== Activity ==
Among the lines below, restate word for word only those from the line with "Om företaget (192, 627)" through the line with "Login (1208, 34)", with both end lines kept.

== Working data ==
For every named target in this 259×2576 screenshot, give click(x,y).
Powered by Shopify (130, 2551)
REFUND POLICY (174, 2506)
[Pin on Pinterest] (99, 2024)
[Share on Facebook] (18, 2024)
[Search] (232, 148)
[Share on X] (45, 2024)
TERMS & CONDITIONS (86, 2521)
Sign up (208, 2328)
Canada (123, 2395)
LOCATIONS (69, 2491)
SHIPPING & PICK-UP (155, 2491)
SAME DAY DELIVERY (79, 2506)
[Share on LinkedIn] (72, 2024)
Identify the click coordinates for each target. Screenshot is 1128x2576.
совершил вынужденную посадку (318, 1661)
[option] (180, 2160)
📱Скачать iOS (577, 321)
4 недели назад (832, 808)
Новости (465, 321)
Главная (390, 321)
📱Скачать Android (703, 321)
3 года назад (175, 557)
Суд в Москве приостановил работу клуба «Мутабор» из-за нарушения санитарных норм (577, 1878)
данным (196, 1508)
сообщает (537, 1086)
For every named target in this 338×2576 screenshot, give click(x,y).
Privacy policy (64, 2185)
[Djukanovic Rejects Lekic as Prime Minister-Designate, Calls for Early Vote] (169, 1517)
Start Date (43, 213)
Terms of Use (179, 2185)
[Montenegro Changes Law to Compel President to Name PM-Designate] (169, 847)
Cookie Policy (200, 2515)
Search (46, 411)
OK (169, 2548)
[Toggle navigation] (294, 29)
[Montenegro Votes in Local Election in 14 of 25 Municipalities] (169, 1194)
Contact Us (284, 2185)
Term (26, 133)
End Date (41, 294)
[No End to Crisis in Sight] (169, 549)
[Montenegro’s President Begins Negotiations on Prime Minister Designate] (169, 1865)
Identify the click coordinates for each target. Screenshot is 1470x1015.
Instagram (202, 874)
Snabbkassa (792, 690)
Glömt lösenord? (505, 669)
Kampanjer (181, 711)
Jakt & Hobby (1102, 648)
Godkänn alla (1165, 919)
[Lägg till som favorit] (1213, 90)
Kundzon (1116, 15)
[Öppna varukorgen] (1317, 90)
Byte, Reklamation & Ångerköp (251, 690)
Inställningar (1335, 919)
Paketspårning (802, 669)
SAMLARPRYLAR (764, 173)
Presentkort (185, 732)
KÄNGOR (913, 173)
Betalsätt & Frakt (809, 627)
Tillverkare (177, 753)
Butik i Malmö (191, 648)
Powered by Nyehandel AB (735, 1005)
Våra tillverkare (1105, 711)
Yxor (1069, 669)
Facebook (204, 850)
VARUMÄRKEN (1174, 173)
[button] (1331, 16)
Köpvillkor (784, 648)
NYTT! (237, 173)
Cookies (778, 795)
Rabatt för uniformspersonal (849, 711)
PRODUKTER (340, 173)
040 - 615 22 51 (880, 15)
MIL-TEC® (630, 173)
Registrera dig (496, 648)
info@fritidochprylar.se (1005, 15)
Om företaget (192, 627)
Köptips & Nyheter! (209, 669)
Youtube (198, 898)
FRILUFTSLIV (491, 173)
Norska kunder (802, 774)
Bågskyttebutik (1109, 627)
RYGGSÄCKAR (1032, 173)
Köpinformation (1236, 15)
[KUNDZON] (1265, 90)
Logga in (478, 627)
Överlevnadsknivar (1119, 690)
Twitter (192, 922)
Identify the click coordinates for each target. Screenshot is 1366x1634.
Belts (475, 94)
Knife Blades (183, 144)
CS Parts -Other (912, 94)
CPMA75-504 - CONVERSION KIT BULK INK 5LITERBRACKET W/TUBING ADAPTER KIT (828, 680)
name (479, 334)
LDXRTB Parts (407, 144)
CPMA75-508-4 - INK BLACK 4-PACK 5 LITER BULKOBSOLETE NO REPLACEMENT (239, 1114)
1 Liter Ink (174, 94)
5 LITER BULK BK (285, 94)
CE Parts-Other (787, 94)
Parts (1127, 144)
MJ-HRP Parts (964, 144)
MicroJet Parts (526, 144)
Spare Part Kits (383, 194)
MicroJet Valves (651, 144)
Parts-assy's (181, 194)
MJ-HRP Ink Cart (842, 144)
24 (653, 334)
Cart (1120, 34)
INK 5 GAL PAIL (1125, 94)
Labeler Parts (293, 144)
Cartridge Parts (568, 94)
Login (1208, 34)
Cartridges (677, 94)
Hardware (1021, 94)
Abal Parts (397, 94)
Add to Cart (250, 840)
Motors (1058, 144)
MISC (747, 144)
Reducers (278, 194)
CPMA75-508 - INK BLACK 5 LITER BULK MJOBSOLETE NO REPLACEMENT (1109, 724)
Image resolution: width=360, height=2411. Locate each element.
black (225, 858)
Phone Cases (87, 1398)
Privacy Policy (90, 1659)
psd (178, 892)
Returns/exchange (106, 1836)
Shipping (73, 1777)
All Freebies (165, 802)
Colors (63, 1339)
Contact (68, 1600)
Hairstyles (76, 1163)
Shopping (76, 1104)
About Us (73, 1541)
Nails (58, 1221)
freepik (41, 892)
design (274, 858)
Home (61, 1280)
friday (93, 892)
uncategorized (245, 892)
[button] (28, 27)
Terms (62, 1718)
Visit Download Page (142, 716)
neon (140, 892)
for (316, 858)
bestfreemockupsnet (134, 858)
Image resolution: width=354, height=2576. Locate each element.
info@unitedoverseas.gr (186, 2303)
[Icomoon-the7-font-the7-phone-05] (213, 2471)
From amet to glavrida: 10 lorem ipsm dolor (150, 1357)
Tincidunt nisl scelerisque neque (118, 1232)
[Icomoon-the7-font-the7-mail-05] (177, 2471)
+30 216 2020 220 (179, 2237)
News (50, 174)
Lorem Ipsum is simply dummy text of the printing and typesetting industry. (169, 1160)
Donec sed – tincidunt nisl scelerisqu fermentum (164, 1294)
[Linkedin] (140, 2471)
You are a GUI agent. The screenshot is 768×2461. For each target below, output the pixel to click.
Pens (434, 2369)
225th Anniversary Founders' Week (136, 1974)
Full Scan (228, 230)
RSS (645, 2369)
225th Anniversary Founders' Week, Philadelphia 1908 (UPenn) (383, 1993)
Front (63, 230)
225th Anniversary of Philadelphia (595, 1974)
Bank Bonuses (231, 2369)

== Result below ==
Om företaget (192, 627)
Köptips & Nyheter! (209, 669)
Youtube (198, 898)
FRILUFTSLIV (491, 173)
Norska kunder (802, 774)
Bågskyttebutik (1109, 627)
RYGGSÄCKAR (1032, 173)
Köpinformation (1236, 15)
[KUNDZON] (1265, 90)
Logga in (478, 627)
Överlevnadsknivar (1119, 690)
Twitter (192, 922)
Identify the click coordinates for each target. Screenshot is 1366x1634.
Belts (475, 94)
Knife Blades (183, 144)
CS Parts -Other (912, 94)
CPMA75-504 - CONVERSION KIT BULK INK 5LITERBRACKET W/TUBING ADAPTER KIT (828, 680)
name (479, 334)
LDXRTB Parts (407, 144)
CPMA75-508-4 - INK BLACK 4-PACK 5 LITER BULKOBSOLETE NO REPLACEMENT (239, 1114)
1 Liter Ink (174, 94)
5 LITER BULK BK (285, 94)
CE Parts-Other (787, 94)
Parts (1127, 144)
MJ-HRP Parts (964, 144)
MicroJet Parts (526, 144)
Spare Part Kits (383, 194)
MicroJet Valves (651, 144)
Parts-assy's (181, 194)
MJ-HRP Ink Cart (842, 144)
24 (653, 334)
Cart (1120, 34)
INK 5 GAL PAIL (1125, 94)
Labeler Parts (293, 144)
Cartridge Parts (568, 94)
Login (1208, 34)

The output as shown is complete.